Stephen Hawking, an eminent astronomer, and Michael Schumacher, a former Formula One driver, were mentioned in a Supreme Court case about “living wills,” which are advance medical directives for end-of-life care.
A five-judge constitution bench led by Justice K M Joseph ruled that it is up to the government to draught a statute for terminally ill patients who choose to discontinue treatment, but agreed to revise its 2018 “living will” guidelines.
He stated that if a person executes a living will prior to contracting a condition, there is a potential that enormous advances in medical research may occur in the future, making the disease curable.
Justice Anirudhha Bose stated during the hearing, “If you follow the life of Stephen Hawking. At a very young age, a prediction was made.” Hawking, who passed away on March 14, 2018, was also a patient with amyotrophic lateral sclerosis, and his lengthy survival following diagnosis has been the subject of conjecture.

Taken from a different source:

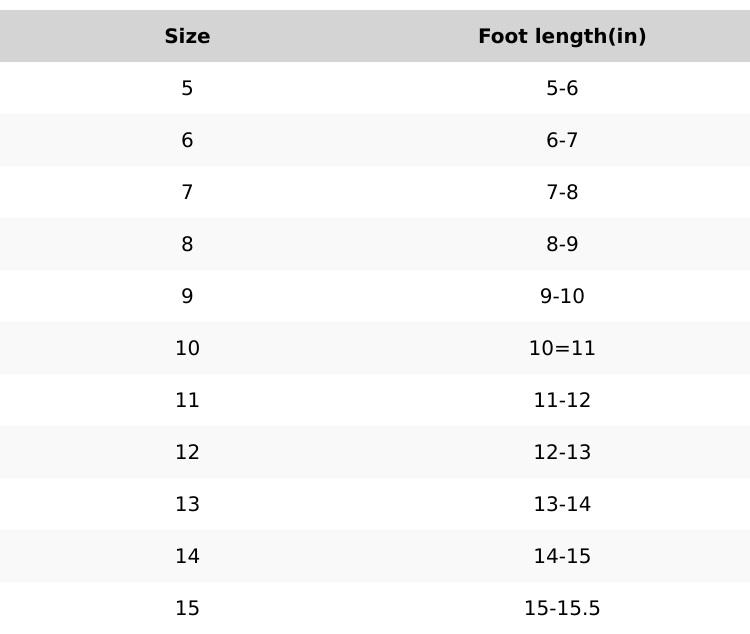Click the size 6 cell
The image size is (750, 634).
tap(187, 141)
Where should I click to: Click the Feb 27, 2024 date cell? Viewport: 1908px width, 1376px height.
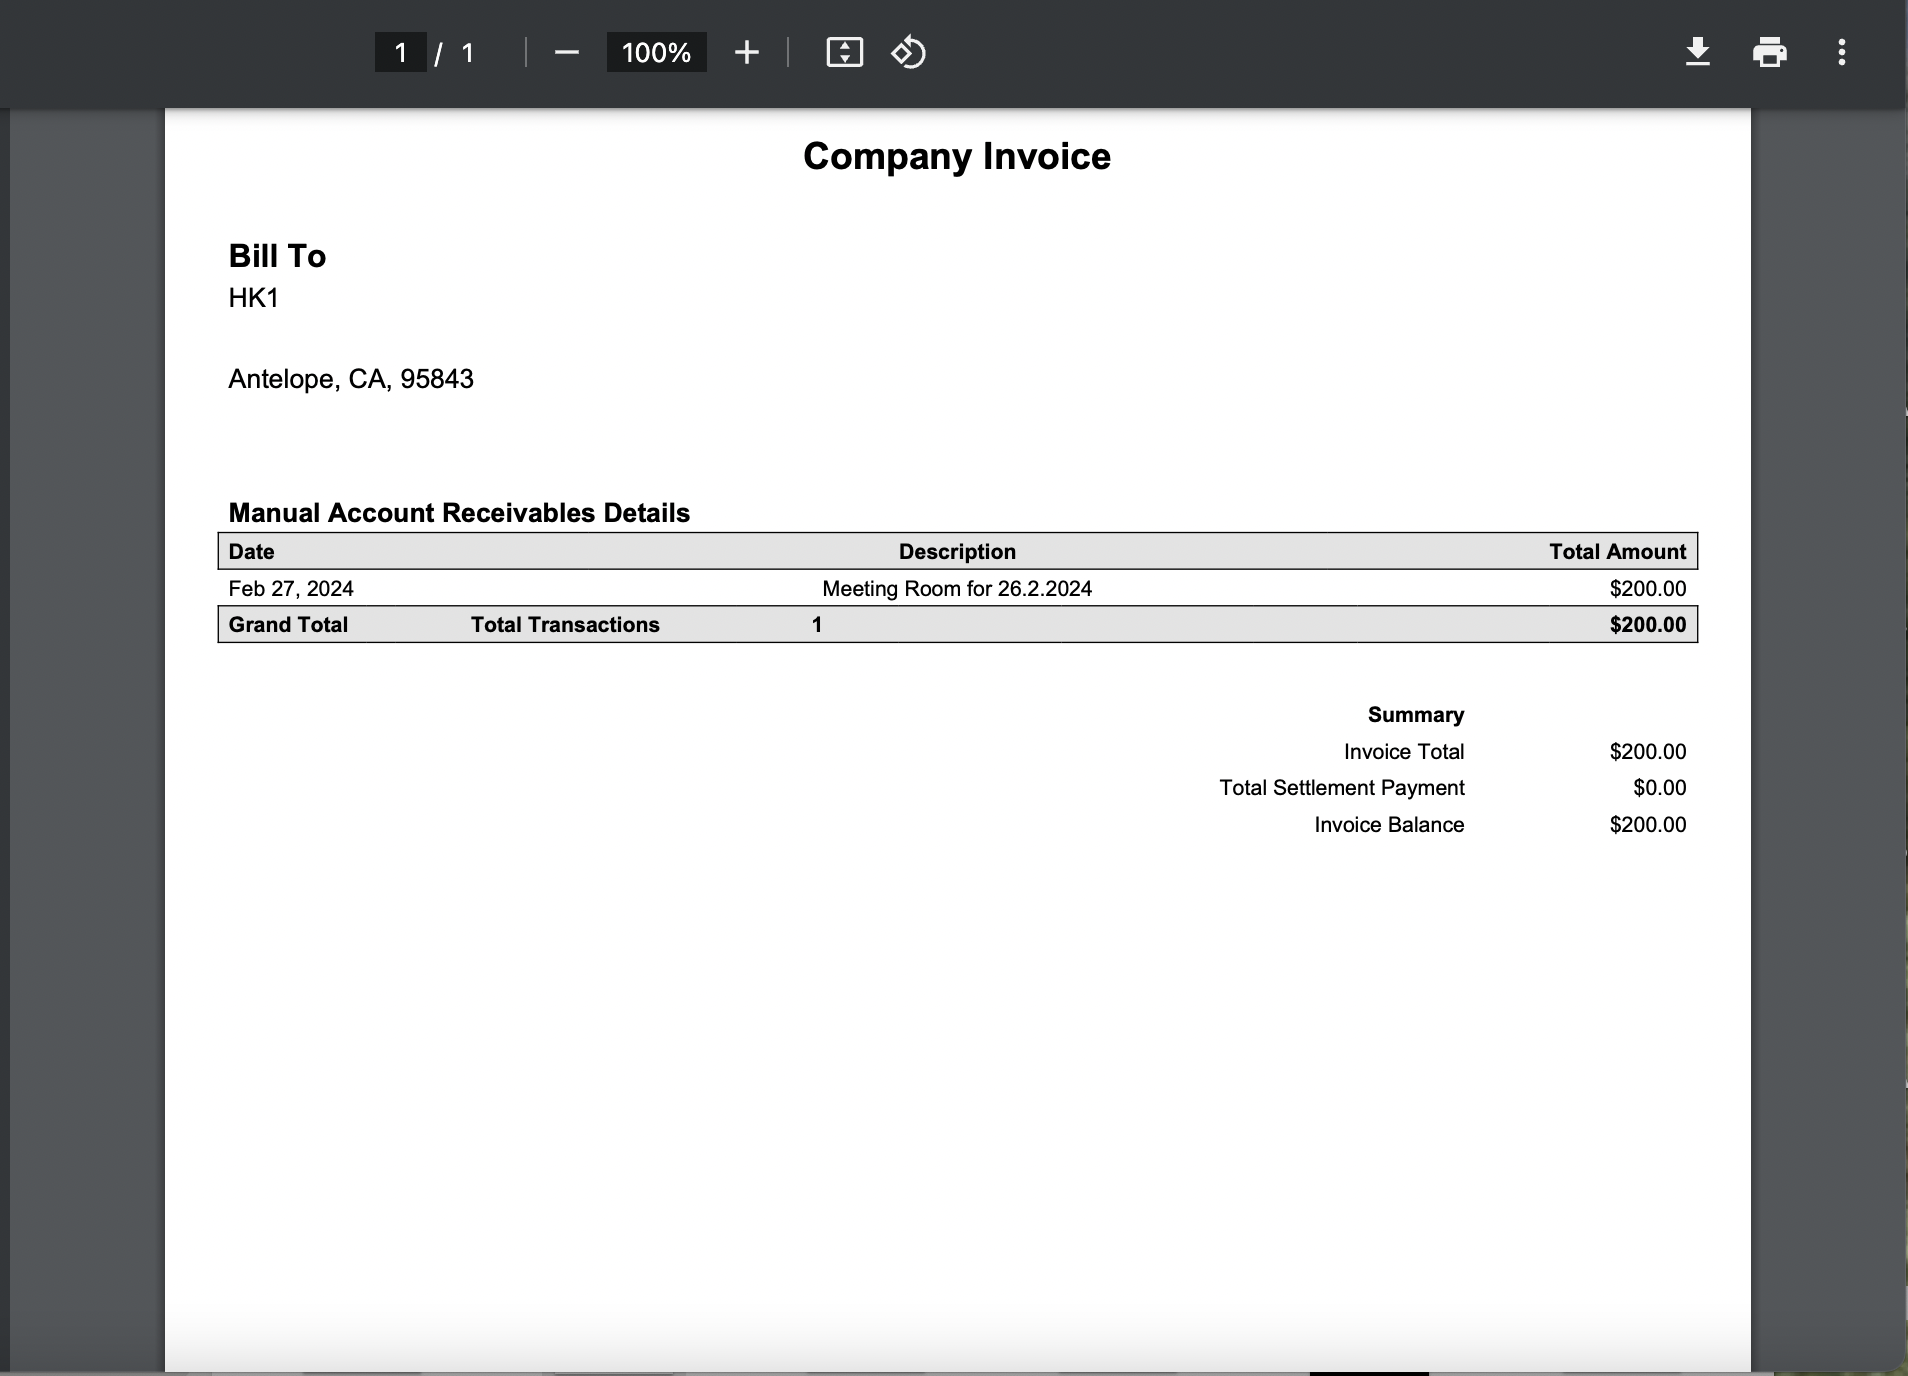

Senior counsel Arvind Datar, representing one of the intervenors, stated that he knows of a case in which a patient recovered after 21 years.
Similar to Michael Schumacher, he is still in a coma, and it is unknown whether stem cell research will be able to resuscitate him. He said, “He is still alive.”

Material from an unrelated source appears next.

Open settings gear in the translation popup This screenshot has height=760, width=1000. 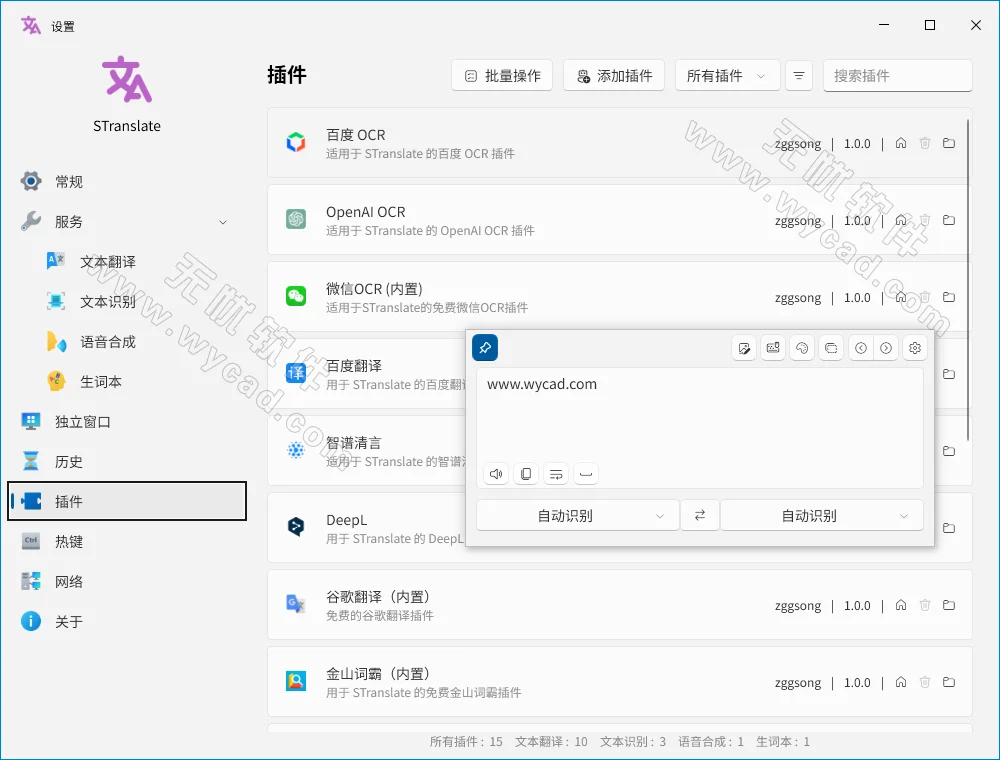(x=914, y=347)
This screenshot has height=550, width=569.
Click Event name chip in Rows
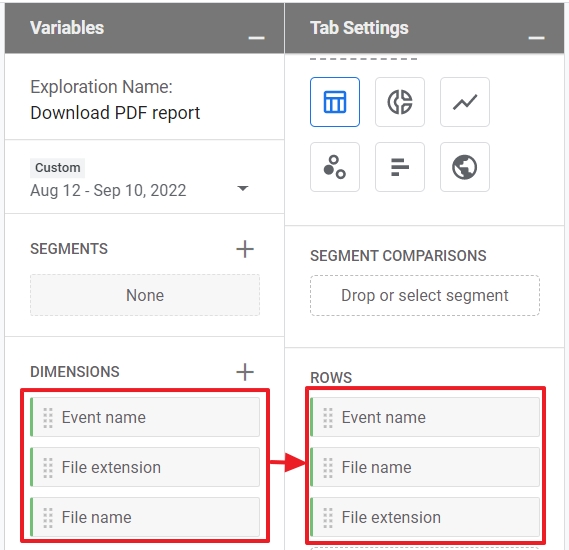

Justice Hrishikesh Roy, who was also a member of the bench consisting of Justices Ajay Rastogi and Justice CT Ravikumar, stated, “Michael Schumacher does not have a life-threatening condition.” The proceeding will resume on Wednesday.

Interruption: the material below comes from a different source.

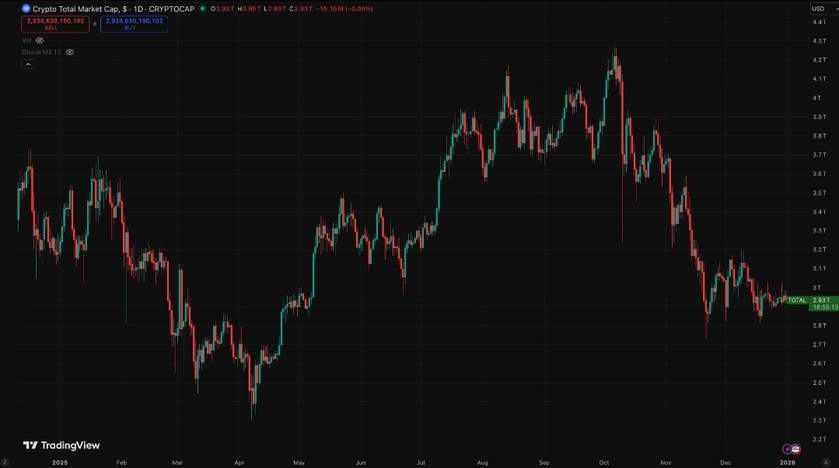The width and height of the screenshot is (839, 468).
Task: Click the TradingView logo watermark
Action: [x=61, y=445]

In its 9 March 2018 ruling, the Supreme Court acknowledged that a terminally ill patient or a person in a persistent vegetative state may execute an advance medical directive or “living will” to refuse medical treatment, holding that the right to live with dignity included “smoothing” the dying process.
It had remarked that failing to legally recognise advance medical directives could amount to “non-facilitation” of the right to a dignified death, and that dignity in the dying process was also a component of the right to life under Article 21 of the Constitution.
The top court established principles on the procedure for executing advance directives and spelled out criteria and safeguards for implementing passive euthanasia in both situations where advance directives exist and those where they do not.
“The directive and guidelines shall stay in effect until the legislature enacts laws in this area,” it stated.
Common Cause had filed a PIL seeking recognition of the “living will” made by terminally ill individuals requesting passive euthanasia.